Nothing below is to be printed except the lines between the line holding "Home Syringe (698, 186)" and the line holding "About Us (108, 966)", inclusive, each exactly as it appears.

===============

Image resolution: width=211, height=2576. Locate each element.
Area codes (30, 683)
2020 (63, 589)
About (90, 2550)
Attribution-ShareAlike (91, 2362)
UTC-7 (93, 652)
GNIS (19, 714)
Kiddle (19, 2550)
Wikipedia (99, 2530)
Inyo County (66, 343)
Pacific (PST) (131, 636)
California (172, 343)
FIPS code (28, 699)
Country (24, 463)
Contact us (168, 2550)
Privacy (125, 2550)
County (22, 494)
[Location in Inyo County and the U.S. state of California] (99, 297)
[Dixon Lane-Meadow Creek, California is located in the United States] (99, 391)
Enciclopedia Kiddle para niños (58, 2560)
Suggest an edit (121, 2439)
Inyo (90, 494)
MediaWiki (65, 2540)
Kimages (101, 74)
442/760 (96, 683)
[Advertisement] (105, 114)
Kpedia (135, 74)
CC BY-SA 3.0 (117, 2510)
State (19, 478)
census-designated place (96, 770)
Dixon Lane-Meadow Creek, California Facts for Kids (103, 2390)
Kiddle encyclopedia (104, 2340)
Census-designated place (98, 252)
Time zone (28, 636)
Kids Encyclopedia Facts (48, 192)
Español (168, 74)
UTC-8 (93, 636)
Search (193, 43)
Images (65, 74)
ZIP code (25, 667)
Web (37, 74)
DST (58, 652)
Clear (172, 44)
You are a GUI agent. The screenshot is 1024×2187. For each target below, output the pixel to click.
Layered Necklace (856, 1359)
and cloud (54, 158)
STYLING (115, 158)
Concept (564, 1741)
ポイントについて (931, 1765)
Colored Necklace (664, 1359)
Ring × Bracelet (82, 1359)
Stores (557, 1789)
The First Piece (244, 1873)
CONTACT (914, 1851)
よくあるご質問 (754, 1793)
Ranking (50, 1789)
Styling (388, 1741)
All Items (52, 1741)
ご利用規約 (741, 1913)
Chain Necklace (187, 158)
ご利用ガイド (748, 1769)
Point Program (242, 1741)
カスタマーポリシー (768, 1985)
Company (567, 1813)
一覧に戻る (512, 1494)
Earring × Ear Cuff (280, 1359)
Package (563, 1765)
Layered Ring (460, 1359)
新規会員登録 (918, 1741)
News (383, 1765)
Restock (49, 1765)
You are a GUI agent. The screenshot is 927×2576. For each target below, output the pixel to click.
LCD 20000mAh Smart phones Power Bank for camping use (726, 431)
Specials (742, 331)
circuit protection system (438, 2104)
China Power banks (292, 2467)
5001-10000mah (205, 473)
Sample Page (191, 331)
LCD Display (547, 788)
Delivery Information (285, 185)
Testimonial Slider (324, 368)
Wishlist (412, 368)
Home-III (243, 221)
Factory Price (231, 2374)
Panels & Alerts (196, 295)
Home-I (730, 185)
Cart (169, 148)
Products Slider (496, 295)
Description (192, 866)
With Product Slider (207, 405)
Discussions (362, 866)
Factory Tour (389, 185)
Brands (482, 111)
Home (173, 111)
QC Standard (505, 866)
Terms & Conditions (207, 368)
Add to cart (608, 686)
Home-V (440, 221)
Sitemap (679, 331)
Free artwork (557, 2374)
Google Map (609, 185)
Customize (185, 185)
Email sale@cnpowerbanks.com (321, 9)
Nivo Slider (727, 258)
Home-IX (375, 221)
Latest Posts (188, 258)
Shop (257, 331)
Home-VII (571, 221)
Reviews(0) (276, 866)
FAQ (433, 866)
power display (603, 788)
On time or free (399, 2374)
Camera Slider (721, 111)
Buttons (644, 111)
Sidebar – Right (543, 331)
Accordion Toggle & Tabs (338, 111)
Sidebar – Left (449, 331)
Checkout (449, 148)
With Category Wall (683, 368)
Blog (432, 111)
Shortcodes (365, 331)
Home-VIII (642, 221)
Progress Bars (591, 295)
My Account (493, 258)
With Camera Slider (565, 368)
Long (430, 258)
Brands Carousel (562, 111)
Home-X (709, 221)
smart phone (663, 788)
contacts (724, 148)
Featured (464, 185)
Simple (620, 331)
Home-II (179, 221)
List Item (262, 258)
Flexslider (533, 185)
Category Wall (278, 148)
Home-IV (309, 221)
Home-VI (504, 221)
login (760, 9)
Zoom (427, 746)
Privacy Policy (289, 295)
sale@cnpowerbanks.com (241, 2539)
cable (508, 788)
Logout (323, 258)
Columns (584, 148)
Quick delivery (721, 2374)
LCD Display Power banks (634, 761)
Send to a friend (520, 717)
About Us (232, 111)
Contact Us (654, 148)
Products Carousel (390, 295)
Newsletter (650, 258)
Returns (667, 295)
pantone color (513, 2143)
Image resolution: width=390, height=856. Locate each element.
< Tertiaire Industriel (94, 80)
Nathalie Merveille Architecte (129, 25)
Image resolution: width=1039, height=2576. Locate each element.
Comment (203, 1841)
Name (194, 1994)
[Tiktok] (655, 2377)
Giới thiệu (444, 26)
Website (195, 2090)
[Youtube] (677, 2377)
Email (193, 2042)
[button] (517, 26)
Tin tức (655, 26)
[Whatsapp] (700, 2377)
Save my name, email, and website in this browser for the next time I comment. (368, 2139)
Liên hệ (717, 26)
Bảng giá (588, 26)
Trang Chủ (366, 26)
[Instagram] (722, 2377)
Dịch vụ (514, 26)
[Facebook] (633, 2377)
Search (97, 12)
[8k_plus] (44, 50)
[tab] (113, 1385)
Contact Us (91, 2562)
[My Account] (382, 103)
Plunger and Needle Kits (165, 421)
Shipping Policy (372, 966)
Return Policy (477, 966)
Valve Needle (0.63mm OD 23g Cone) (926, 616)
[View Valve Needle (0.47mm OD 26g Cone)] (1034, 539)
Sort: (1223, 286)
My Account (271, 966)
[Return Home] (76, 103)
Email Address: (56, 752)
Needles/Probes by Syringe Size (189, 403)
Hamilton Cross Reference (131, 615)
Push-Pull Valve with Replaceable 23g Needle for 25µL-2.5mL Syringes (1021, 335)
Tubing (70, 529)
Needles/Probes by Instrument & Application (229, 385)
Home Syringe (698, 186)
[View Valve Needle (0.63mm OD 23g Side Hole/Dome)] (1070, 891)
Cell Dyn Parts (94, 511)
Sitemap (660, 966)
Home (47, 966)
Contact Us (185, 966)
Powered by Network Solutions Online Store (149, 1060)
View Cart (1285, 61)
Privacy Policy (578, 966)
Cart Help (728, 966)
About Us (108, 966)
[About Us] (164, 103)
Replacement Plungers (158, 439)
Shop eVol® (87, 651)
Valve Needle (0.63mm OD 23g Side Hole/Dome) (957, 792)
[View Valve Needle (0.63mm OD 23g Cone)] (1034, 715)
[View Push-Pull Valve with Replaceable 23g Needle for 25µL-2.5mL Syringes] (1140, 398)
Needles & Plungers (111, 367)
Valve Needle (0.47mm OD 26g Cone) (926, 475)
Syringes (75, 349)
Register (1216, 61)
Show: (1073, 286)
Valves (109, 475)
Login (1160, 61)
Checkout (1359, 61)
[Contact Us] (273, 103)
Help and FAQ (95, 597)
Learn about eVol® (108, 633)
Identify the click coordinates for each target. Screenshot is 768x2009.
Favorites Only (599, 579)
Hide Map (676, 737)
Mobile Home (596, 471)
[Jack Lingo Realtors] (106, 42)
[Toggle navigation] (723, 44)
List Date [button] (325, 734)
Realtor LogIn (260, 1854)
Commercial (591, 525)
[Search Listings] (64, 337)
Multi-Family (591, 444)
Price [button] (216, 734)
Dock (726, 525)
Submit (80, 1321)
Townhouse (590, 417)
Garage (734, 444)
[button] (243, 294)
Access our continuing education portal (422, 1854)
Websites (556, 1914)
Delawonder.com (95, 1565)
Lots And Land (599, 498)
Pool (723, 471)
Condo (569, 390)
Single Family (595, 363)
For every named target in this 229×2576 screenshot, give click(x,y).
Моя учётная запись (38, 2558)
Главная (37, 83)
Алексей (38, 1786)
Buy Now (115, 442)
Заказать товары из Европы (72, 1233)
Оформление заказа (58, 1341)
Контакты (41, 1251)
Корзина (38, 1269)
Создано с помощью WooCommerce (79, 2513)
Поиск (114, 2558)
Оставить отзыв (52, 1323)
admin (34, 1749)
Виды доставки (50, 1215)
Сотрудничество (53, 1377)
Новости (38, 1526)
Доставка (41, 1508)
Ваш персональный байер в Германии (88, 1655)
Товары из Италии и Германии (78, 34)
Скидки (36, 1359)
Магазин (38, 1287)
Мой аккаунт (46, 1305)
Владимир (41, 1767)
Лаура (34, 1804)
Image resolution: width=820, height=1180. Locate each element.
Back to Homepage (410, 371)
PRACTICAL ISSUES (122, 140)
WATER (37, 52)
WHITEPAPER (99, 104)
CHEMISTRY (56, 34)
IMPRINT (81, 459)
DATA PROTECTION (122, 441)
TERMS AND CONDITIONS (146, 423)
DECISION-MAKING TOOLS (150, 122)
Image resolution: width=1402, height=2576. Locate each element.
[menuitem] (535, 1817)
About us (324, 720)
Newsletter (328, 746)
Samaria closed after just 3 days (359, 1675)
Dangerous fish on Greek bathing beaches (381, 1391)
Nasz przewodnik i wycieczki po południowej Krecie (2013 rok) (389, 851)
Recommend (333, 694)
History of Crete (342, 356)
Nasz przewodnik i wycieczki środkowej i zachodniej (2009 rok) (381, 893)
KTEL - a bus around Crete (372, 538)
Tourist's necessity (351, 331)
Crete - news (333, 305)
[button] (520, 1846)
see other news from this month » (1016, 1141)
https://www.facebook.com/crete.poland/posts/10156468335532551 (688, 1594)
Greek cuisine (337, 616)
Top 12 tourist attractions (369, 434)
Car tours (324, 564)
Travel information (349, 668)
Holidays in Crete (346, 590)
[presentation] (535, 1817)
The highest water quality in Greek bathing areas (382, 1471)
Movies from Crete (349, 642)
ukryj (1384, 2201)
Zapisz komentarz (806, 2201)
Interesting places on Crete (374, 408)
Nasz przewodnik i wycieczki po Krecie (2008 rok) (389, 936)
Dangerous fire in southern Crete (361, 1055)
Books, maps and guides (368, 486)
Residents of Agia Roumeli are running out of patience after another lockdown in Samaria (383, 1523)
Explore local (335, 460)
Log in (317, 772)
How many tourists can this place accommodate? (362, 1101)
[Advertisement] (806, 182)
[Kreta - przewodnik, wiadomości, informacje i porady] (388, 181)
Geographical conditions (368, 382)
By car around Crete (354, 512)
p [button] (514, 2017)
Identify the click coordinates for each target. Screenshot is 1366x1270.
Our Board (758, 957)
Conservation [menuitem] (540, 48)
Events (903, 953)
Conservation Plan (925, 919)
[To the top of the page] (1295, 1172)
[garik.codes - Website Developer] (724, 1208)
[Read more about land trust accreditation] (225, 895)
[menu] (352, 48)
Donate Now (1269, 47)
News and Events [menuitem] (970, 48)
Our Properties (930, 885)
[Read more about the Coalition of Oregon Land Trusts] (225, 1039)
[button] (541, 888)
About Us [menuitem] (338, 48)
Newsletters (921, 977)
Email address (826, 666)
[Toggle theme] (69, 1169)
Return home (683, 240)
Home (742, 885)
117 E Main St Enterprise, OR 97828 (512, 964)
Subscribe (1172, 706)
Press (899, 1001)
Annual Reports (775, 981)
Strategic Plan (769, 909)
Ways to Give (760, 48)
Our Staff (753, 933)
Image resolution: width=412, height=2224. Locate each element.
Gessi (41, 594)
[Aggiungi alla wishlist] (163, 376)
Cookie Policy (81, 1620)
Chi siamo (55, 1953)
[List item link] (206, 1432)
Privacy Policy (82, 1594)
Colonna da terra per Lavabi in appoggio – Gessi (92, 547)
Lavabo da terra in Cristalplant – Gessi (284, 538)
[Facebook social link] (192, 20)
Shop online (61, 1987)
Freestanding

===============

- _Exercise solution_
Home Syringe (698, 186)
[View Valve Needle (0.63mm OD 23g Side Hole/Dome)] (1070, 891)
Cell Dyn Parts (94, 511)
Sitemap (660, 966)
Home (47, 966)
Contact Us (185, 966)
Powered by Network Solutions Online Store (149, 1060)
View Cart (1285, 61)
Privacy Policy (578, 966)
Cart Help (728, 966)
About Us (108, 966)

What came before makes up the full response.